Minacciò un carabiniere e gli mostrò le natiche Condannato a quattro mesi
PAVIA. Scelse di dimostrare il proprio dissenso alle decisioni dell'autorità costituita in maniera 'viscerale": si calò i calzoni e mostrò le natiche a un carabiniere. Per questo, ma soprattutto per il fatto di avergli rivolto una frase dal contenuto minaccioso, un venticinquenne originario di Napoli è stato condannato a 4 mesi e 15 giorni, peraltro con la sospensione condizionale della pena. Il difensore del giovane ha preannunciato ricorso in appello contro la sentenza pronunciata dal giudice Fenucci.
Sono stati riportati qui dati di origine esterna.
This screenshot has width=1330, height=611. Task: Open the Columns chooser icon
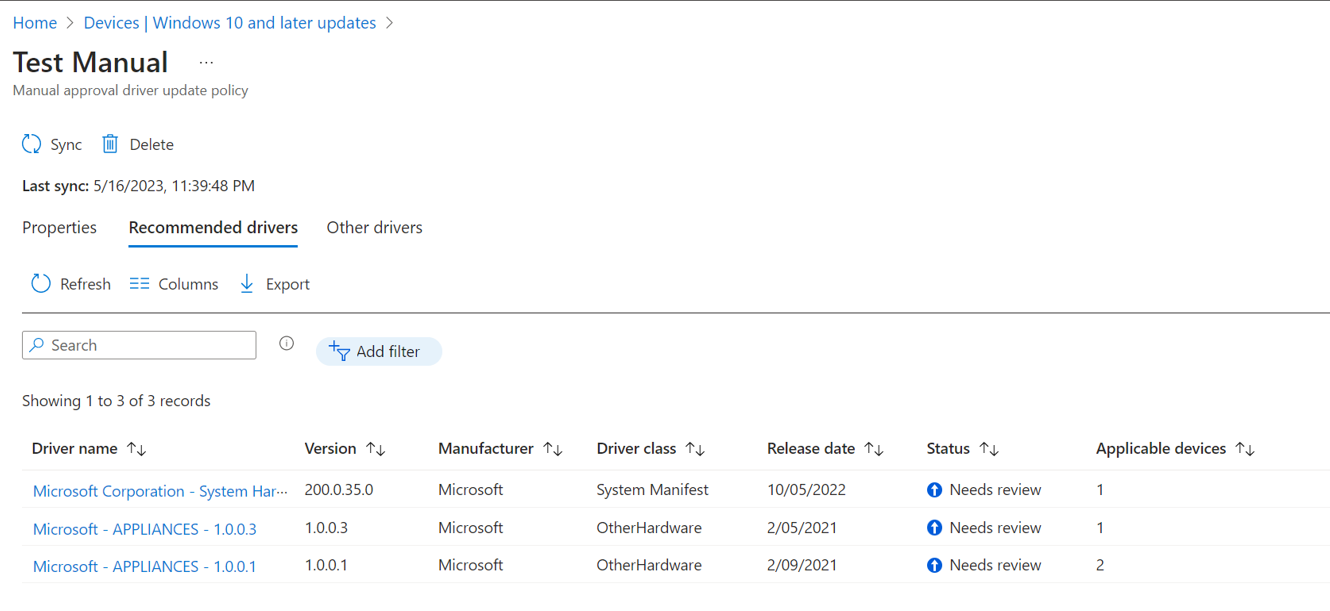[139, 284]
L'episodio si verificò il 24 novembre del 2001. I carabinieri avevano fermato un'auto, con a bordo alcuni giovani, per un normale controllo. Uno dei ragazzi era stato portato nella caserma di Basiglio (in provincia di Milano, ma sotto la competenza del Tribunale di Pavia) per l'identificazione. Fuori dalla stazione si era ben presto riunito un gruppo di amici del fermato. Uno di loro era, appunto, l'imputato, nato a Napoli nel 1980 ma residente a Pieve Emanuele. Era nata una discussione con uno dei militari, uscito dalla caserma per placare gli animi. Secondo l'accusa, durante questo scambio di opinioni, il venticinquenne aveva compiuto almeno due azioni censurabili dal punto di vista penale. In primo luogo si era rivolto al militare dicendogli, più o meno, «quando ti togli la divisa, passa da Pieve Emanuele». Frase che, sempre stando all'accusa, sarebbe stata pronunciata in tono minaccioso. Poi aveva voluto sottolineare il senso delle sue parole calandosi i pantaloni e mostrando il deretano al carabiniere. Comportamento che gli era valso una duplice denuncia: resistenza a pubblico ufficiale e atti contrari alla pubblica decenza. L'oltraggio a pubblico ufficiale, infatti, non è più un reato di natura penale. Il difensore, Giorgio Rusconi, ha tentato di dimostrare che il male prospettato non sarebbe stato immediato. Ma il giudice ha condannato il giovane.